Señor director:
Bien se dice: nada es eterno; además, en la vida todo se paga.
Lo anterior es aplicable a Alejandro Gertz Manero, quien fuera secretario de Seguridad Pública de Vicente Fox.
Gertz denuncia que su hermano Federico fue asesinado y que el tema se maneja con pleno encubrimiento por altos funcionarios del país; se refiere al actual gobernador electo del Estado de México, incluye altos funcionarios de la procuraduría capitalina, así como descalifica a jueces federales y no se diga al que fuera consejero jurídico de la Presidencia, Humberto Castillejos Cervantes.
Las palabras textuales que utiliza Gertz son: “Cuando se trata de defender los intereses de quienes están en el poder, todo está al servicio de ellos y no les importa nada”.
Tiene toda la razón Gertz, y él fue un practicante contundente del abuso del poder. No se limitó en nada. Los altos funcionarios, incluyendo subsecretarios, cuando él fue titular de la Secretaría de Seguridad Pública, los utilizó para venganzas personales y en todo momento fue arbitrario e indigno, lo que originó que el entonces presidente Vicente Fox lo cesara.

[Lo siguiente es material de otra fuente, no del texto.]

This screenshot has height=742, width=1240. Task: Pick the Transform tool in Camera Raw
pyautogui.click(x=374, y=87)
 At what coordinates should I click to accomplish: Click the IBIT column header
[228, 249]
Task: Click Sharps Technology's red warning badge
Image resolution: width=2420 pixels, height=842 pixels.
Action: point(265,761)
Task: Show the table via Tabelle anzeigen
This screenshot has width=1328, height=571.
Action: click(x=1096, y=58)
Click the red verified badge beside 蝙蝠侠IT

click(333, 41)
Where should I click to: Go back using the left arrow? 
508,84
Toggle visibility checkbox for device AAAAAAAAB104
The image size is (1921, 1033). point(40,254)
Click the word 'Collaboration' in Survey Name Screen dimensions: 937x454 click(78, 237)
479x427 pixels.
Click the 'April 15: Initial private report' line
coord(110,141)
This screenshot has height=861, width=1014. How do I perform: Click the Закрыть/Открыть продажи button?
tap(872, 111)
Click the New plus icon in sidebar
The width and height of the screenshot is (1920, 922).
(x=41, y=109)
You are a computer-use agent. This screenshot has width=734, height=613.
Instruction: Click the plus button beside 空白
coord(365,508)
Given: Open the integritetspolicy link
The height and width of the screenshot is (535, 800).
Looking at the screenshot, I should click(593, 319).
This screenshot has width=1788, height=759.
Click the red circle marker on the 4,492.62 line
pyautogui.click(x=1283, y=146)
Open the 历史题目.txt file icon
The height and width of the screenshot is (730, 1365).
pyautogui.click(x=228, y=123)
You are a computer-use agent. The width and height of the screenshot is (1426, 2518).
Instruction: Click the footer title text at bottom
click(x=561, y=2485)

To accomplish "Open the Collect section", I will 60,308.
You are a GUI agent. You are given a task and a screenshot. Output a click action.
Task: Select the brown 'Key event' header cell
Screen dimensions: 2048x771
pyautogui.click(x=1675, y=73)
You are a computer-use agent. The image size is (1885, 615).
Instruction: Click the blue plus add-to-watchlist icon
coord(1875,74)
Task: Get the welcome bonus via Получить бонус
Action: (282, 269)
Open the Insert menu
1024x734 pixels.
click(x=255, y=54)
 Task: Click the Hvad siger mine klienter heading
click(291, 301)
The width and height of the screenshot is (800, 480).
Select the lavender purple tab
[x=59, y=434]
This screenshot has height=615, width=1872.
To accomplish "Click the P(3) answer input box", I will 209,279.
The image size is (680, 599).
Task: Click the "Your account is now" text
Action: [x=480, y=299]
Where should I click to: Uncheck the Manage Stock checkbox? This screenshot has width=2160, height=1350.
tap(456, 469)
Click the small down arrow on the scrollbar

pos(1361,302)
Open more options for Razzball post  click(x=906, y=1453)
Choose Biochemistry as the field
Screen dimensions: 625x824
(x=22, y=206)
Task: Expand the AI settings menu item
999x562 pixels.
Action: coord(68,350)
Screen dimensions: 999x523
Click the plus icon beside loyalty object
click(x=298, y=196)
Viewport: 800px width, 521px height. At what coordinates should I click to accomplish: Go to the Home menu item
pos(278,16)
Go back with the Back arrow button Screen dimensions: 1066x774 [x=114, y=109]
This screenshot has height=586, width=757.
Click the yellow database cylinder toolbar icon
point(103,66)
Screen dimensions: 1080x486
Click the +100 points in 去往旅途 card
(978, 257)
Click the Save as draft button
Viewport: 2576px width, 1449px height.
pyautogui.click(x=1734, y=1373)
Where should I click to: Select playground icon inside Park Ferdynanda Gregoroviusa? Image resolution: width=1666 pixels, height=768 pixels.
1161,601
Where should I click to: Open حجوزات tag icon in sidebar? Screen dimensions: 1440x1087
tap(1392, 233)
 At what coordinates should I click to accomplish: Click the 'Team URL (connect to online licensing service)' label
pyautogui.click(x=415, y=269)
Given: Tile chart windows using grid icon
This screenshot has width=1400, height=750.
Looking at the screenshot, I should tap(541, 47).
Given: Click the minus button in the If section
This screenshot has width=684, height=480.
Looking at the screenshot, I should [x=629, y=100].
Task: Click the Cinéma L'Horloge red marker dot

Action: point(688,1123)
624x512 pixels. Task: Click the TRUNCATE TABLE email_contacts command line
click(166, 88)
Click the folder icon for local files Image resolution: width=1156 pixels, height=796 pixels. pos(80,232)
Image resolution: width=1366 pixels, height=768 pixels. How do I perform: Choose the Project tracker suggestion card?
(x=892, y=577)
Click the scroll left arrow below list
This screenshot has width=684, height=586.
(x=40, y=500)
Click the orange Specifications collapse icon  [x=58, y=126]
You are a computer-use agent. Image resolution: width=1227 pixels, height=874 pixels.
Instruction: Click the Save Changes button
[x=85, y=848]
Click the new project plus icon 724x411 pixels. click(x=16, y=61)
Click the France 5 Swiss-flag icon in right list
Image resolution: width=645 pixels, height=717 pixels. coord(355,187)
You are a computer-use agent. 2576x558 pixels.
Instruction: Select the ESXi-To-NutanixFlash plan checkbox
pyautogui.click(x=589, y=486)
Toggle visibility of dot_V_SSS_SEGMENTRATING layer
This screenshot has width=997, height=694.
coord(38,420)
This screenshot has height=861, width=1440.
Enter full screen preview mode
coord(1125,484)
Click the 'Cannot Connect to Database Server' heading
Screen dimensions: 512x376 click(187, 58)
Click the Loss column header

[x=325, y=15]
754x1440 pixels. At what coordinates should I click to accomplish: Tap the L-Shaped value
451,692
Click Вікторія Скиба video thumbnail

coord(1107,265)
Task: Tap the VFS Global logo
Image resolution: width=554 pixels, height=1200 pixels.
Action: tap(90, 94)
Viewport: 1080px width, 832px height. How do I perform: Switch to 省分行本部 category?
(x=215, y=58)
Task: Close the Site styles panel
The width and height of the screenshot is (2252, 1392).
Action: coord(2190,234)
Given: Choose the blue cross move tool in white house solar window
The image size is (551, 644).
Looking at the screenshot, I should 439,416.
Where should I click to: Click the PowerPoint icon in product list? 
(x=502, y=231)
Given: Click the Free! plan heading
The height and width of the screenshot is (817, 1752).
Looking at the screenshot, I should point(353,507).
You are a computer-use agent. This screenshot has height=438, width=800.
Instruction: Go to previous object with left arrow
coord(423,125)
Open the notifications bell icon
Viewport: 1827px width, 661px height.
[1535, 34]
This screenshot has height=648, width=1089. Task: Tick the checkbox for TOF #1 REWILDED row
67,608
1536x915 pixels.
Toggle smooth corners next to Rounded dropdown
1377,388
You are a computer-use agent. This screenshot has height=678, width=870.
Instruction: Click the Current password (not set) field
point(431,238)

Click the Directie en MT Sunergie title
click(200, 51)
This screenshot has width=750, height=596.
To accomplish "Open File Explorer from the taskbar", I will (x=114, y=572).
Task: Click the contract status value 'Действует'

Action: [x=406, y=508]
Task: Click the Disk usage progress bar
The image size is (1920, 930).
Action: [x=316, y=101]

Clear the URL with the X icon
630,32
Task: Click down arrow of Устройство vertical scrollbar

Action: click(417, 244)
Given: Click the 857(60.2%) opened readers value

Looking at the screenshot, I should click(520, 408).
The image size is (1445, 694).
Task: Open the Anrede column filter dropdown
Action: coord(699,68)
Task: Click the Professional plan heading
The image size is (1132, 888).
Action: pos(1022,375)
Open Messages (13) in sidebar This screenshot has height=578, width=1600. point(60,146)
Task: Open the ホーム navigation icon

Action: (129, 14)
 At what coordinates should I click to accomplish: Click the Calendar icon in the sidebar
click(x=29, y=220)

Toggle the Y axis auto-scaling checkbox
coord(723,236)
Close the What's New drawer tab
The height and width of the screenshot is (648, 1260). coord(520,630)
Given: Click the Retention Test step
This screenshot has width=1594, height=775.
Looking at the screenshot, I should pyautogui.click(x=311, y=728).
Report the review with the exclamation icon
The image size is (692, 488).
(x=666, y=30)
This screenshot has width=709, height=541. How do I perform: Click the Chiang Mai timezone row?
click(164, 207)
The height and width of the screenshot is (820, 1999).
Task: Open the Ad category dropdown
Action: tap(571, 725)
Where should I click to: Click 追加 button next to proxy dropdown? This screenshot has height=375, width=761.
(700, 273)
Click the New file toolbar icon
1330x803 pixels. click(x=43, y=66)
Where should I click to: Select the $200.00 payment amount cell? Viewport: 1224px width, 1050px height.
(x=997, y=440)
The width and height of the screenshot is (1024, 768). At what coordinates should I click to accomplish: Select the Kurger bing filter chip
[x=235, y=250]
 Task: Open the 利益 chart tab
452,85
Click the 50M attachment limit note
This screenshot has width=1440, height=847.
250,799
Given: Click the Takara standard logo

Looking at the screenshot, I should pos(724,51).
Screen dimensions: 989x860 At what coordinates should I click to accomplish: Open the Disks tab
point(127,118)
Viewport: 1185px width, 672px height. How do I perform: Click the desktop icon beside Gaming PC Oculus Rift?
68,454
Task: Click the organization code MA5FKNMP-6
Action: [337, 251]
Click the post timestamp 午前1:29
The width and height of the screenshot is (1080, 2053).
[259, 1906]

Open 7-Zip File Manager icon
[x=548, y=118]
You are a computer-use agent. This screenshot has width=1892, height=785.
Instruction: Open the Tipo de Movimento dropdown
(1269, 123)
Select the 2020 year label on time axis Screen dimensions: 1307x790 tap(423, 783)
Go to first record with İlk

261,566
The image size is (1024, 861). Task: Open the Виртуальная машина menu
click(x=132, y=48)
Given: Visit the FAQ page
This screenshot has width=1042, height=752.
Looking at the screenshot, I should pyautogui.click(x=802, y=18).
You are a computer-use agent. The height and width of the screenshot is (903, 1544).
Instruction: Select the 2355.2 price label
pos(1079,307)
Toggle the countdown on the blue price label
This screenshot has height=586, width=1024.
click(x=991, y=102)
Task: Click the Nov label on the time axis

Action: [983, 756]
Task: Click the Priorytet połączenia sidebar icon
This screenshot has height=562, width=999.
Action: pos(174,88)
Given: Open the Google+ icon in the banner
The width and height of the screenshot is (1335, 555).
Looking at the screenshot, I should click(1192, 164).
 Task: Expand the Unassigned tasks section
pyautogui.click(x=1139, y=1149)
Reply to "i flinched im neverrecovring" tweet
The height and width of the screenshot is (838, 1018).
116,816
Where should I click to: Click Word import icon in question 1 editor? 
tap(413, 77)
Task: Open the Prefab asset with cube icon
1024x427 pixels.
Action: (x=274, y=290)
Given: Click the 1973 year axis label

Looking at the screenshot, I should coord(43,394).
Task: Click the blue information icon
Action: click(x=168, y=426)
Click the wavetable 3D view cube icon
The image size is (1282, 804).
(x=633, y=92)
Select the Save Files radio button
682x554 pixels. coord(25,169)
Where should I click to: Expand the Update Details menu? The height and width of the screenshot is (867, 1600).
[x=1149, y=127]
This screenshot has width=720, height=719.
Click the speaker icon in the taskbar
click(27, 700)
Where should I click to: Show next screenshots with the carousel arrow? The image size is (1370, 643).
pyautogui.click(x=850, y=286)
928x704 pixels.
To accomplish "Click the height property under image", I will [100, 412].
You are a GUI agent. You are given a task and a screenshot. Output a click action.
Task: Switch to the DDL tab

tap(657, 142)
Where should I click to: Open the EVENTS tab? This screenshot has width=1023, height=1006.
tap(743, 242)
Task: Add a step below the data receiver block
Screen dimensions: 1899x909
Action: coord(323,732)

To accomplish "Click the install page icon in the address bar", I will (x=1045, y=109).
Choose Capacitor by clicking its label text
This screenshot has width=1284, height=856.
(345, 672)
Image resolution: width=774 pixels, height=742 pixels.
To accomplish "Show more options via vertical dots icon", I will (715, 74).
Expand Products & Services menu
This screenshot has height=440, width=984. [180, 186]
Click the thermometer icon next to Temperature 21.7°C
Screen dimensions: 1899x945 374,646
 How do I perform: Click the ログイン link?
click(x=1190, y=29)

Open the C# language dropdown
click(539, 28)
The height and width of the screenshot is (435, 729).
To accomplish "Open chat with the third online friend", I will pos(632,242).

Un caso muy conocido fue la persecución que sufrió la actriz Silvia Pinal. Gertz la expulsó del país sin moderación alguna, la hizo víctima de escarnio demostrando su misoginia; de manera cobarde buscó por todos lados, incluso en el ámbito fiscal, para causarle daño a una gran mexicana.
No fue el único caso: hubo decenas de acciones vengativas de odio e, insisto, de cobardía, como el drama que sufrió un profesor universitario a quien Gertz ordenó detener con violencia inaudita, la cual le causó severos daños físicos. El caso provocó indignación en la comunidad universitaria. Debido a esa persecución, el profesor tuvo que refugiarse en París, desde donde denunció ante Fox el comportamiento de Gertz, lo que tal vez motivó su cese.
Gertz ha sido un político-empresario y ahora se dice rector de una Universidad, de la que por cierto deberá buscarse cómo se hizo de ella, ya que se supo que el primer dueño fue una fundación de nombre Jenkins. Su vida política está llena de imprecisiones, pero aún más de dudas sobre su honorabilidad, entre ellas la compra de aviones de desecho a Mexicana de Aviación a precios que no correspondían al valor de las carcachas, las que nunca sirvieron para la Policía Federal; y de chalecos blindados que tampoco sirvieron y cuyos precios no correspondían a los desechos que eran. Se sabe de sus alianzas para los negocios con la señora Fox y últimamente, de sus relaciones cercanas con políticos, para reintegrarse a cargos públicos.
Por lo visto Gertz la pasa mal con las arbitrariedades y abusos del poder, en el caso de lo que él llama el asesinato de su hermano, pero bien puedo decirle que él actuó exactamente igual. Así, el que a hierro mata, a hierro muere.